Small molecule chemistry can create a wide berth of structures for pharma developers. However, de novo synthesis can be time-consuming and laborious. Ming-Qiang Zhang, Ph.D., vp of research at Biotica (www.biotica.com combines chemistry with genetic engineering to expedite the development of compounds.
Biotica focuses on polyketide-based drugs, especially rapamycin, a kinase inhibitor that has been developed for cardiovascular, anticancer, and immunosuppressant applications. Most of the chemical modifications of rapamycin (C51H79NO13) come from a single R site.
The modular architecture of the rapamycin operon allows researchers to alter components of the rapamycin molecule, such as the R group and the molecule’s backbone, by feeding genetically engineered bacteria with starter molecules.

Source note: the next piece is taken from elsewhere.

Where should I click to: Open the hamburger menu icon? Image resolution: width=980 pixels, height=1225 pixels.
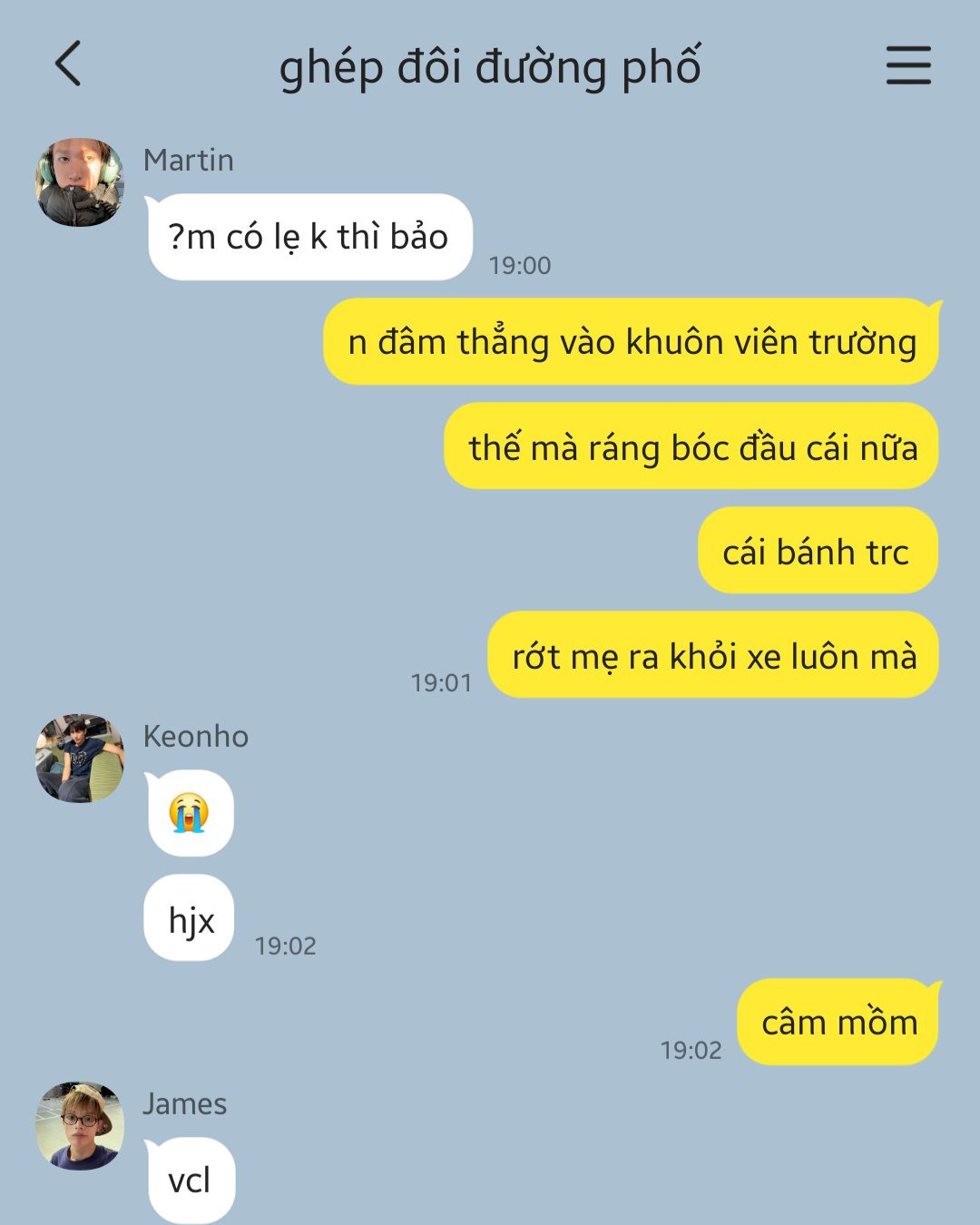908,65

One engineered candidate, Compound A, with an alcohol at the R group and a methyl replaced by a hydrogen on the backbone, is orders of magnitude more potent than rapamycin in inhibiting several in vitro mammary and renal tumors.
One limitation of rapamycin is metabolic instability, a major metabolic site that becomes demethylated by Cyp3A4. By engineering its deletion, researchers at Biotica developed a compound called BC210 that has surprising new properties.
Not only is BC210 more stable than rapamycin, but it also more effectively crossed the blood brain barrier, which potentially opens rapamycin up to treating brain diseases, according to the company. In an orthotopic U87 glioblastoma multiforme model, an aggressive and fatal form of brain cancer, all control mice died by day 37, while the BC210 treated group survived until day 57.
Another surprising lesson is that instead of generating heavier, less effective small molecules, Biotica’s genetic engineering approach has lead to the development of smaller, more effective compounds. “With our technology,” Dr. Zhang said, “we can either manipulate the potency or improve the pharmacokinetics by reducing the molecule weight and not reducing the ligand-binding efficiency.”